July 18, 2019

Government To Amend Companies Act In Order To Penalise Companies Not Meeting Mandated 2% CSR Spending Norm

[ By Bobby Anthony ]


The government has recommended several amendments to the Companies Act including provisions to penalise companies which do not meet the mandated 2% spending on corporate social responsibility (CSR).

Incidentally, the development has come as a fall out of the recent IL&FS scandal.

After the scandal broke, the government was forced to supersede its board and take control, only to realise that it could do little to bar disqualified directors from holding board positions, since the new Companies Act did not provide for such an action.

The government has effectively decided to to go back to the Companies Act 1956, which allowed it to not only seek removal of those concerned with the management of a company but also bar them from being appointed board members for five years from the date of removal.

Under the new law, the government would also have to move an application before the National Company Law Tribunal.
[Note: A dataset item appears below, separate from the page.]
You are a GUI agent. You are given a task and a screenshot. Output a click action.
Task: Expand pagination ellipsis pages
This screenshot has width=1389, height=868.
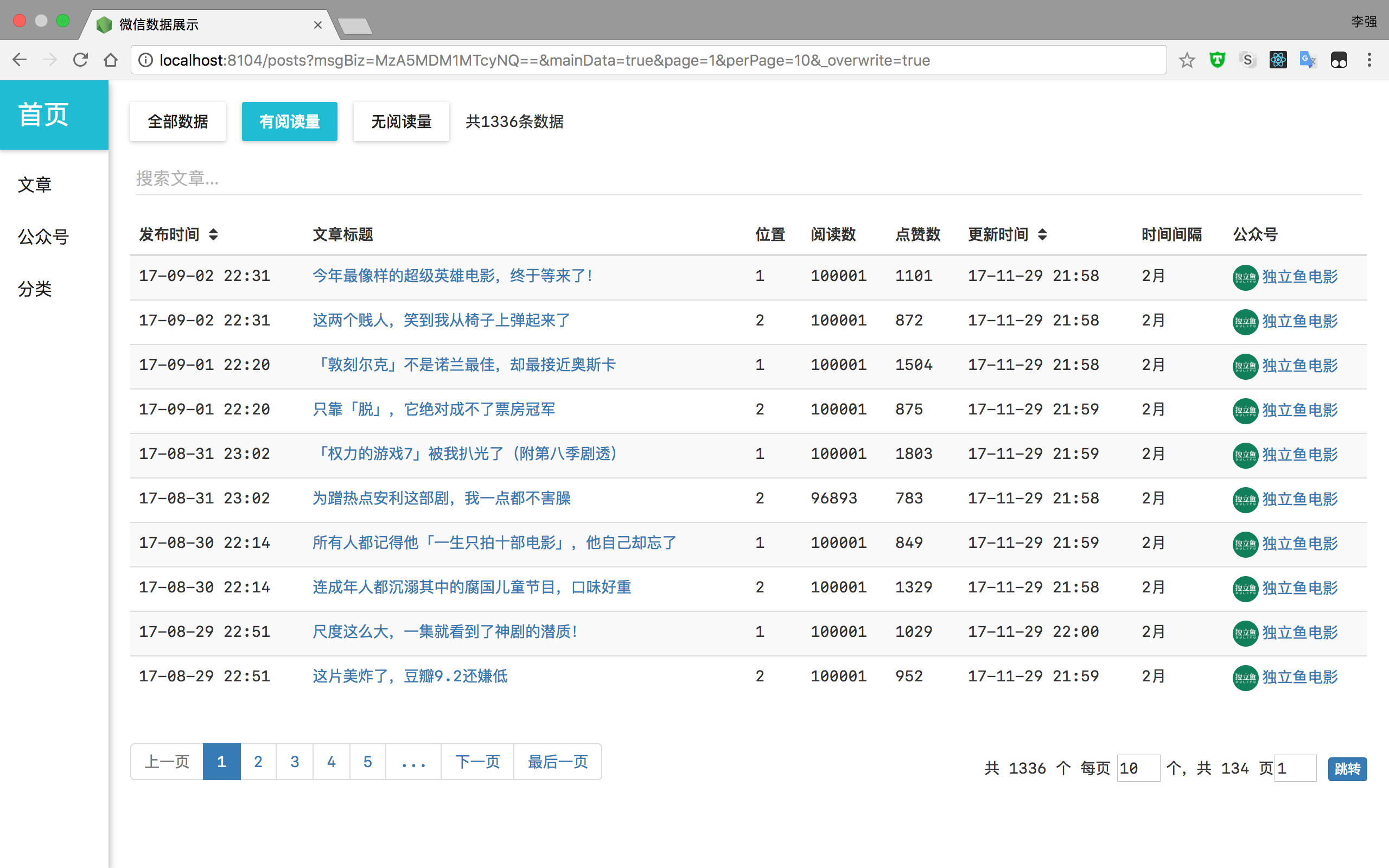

However, it is unclear if a case can be made out against the IL&FS directors, who were sacked, although the new rule is expected to be applied with prospective effect.
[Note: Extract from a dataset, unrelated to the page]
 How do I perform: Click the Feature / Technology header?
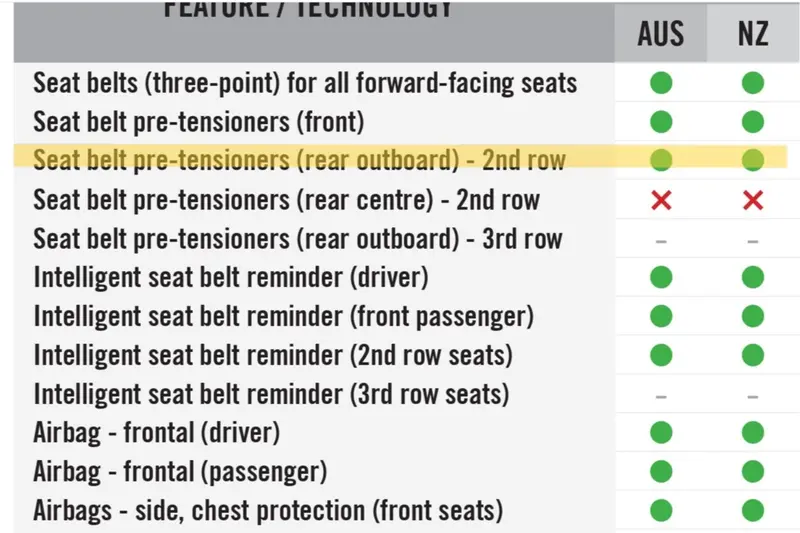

The move to introduce a penalty on companies not meeting CSR norms was inserted because more than 40% of them have failed to comply with the requirement, with close to a fifth of them not spending any money on CSR at all.

So far, companies were merely required to report the lack of spending to their shareholders but the government has now decided to crack the whip.

As per the new law, companies would also have to disclose details of significant beneficial ownership, which was an obligation that was so far cast on shareholders.

The government has identified it as a loophole and has sought to plug it. The rules mandate that details of all shareholders with interest of 10% or more in a company, either direct or indirect, have to be disclosed.